- EXERCISE AIM -
Would you output the entries below only from the line containing "Task: Click the back arrow in Advanced header" through the line containing "The width and", exactly as they stand and with both ends included?

- DATASET EXTRACT -

+++

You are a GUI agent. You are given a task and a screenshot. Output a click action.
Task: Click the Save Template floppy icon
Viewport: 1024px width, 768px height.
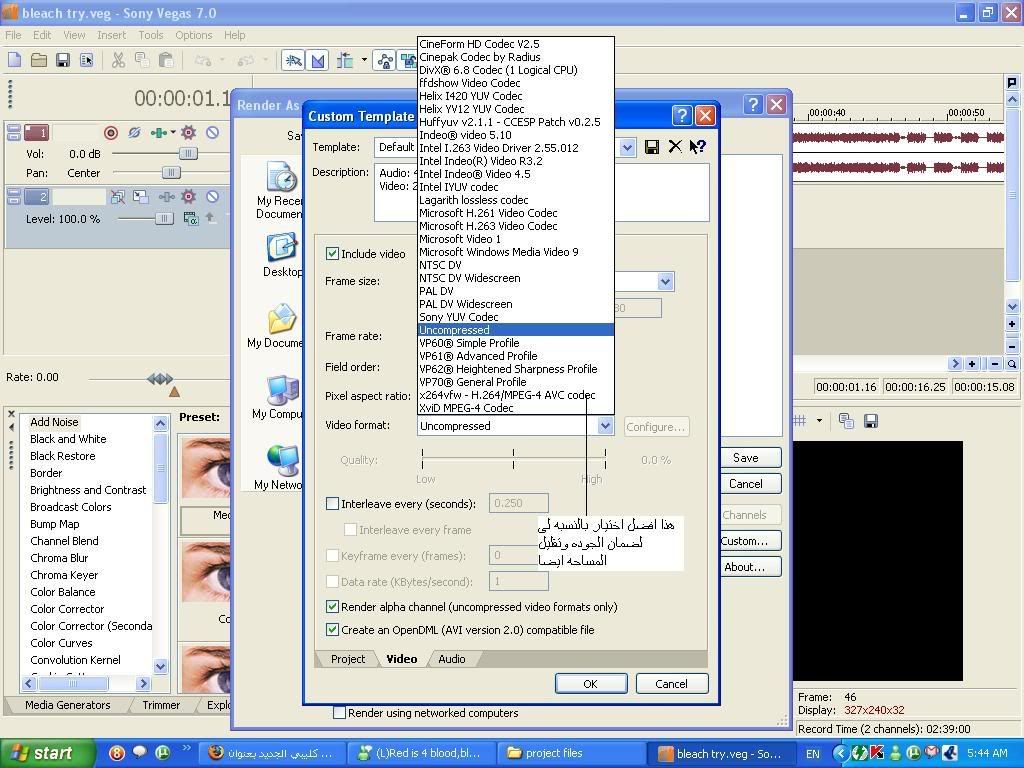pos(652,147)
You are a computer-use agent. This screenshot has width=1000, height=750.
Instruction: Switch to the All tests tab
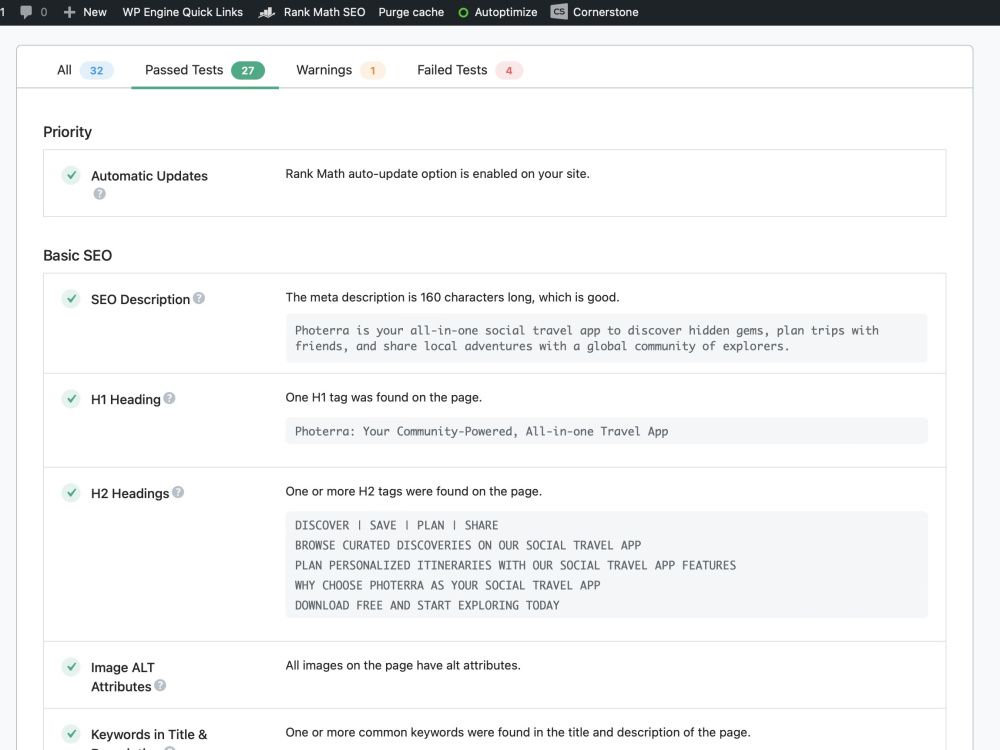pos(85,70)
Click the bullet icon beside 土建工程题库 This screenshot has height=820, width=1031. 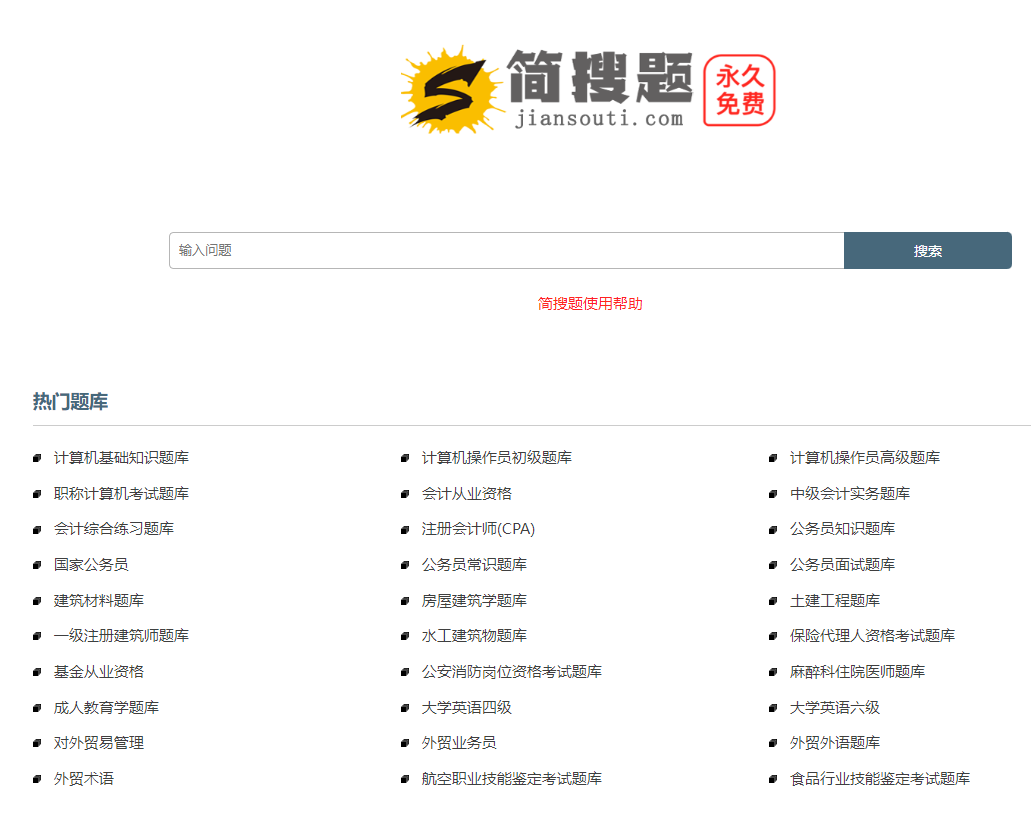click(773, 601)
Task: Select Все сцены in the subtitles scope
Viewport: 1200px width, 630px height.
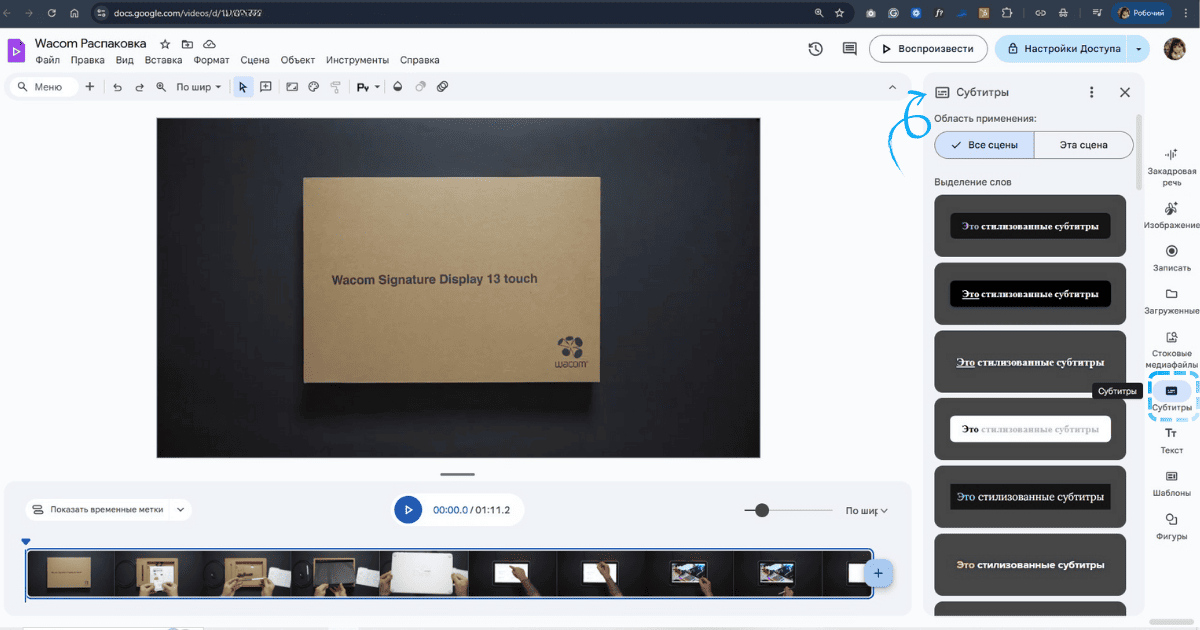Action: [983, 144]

+++

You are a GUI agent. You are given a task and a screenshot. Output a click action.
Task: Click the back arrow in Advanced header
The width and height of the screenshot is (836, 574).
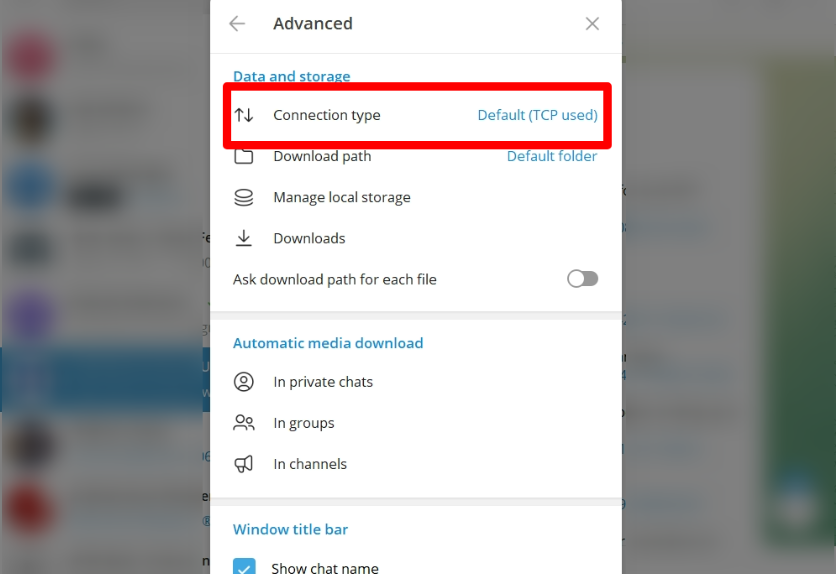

+++

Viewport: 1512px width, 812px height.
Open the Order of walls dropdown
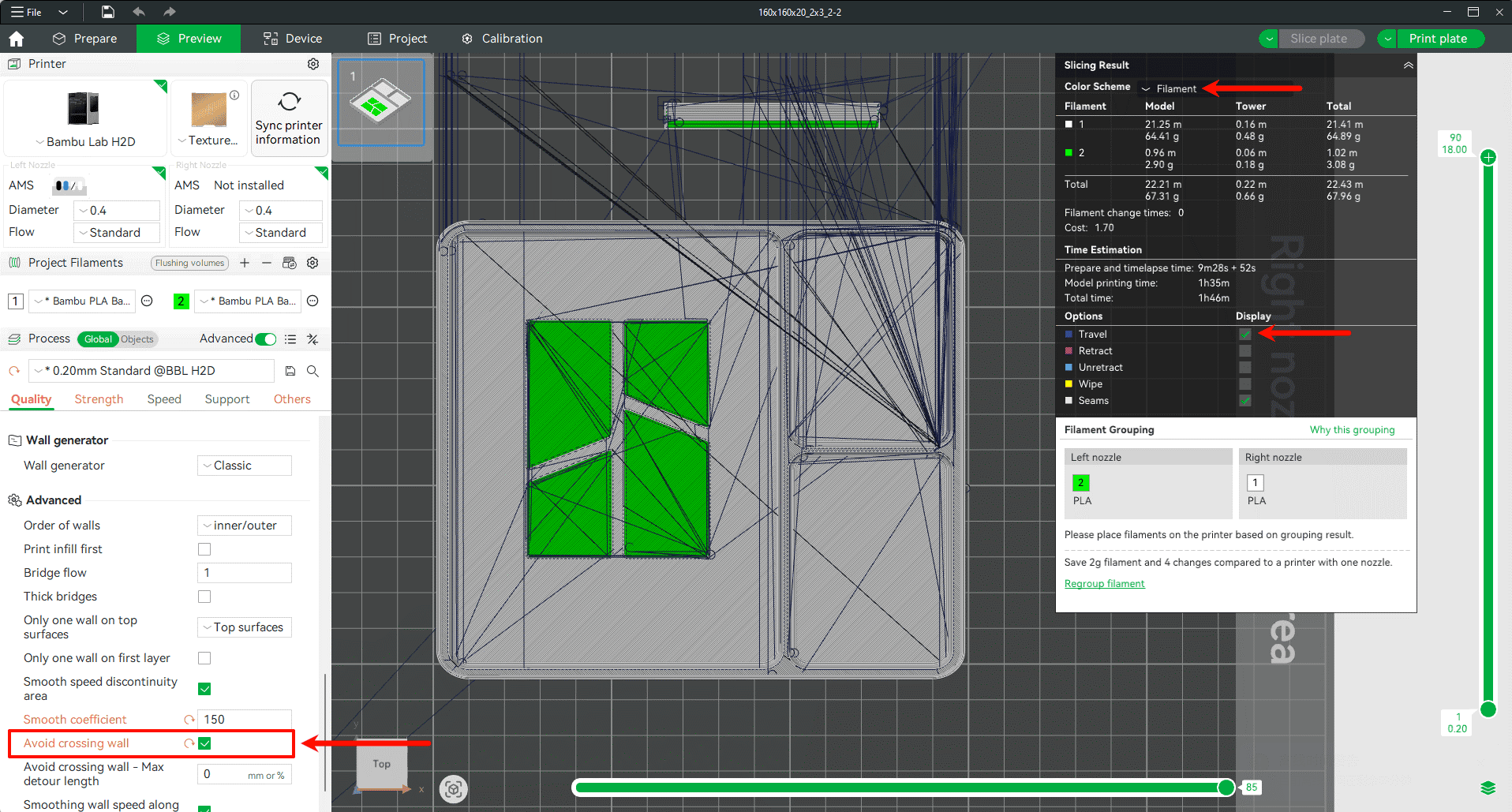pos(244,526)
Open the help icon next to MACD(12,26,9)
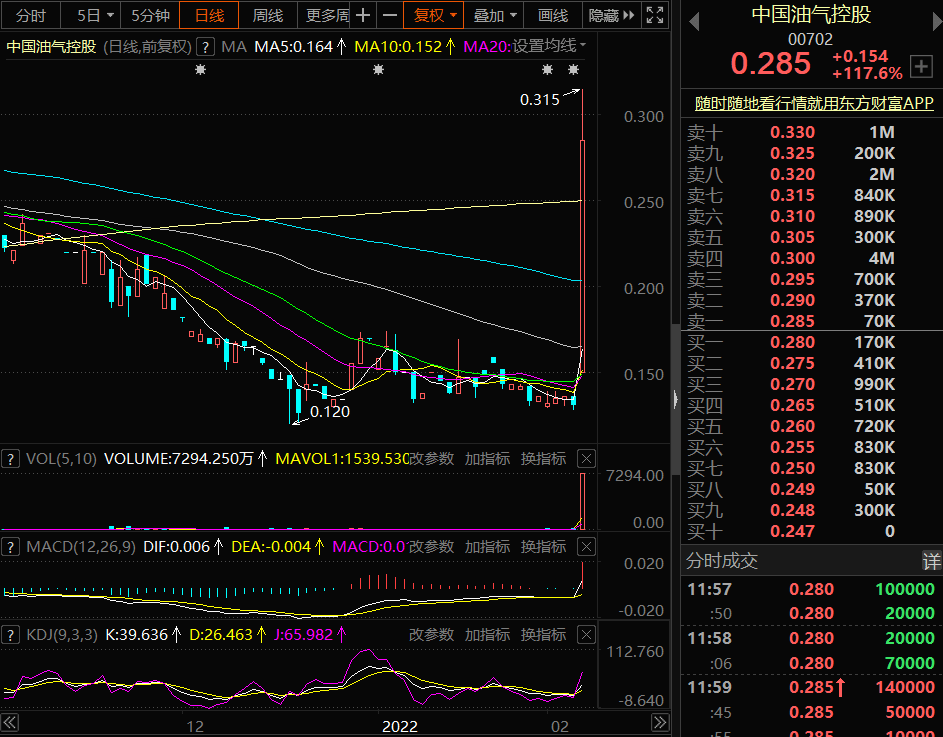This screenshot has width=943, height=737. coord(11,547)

+++

- COMPLETED EXERCISE -
Task: Click the back arrow in Advanced header
The width and height of the screenshot is (836, 574).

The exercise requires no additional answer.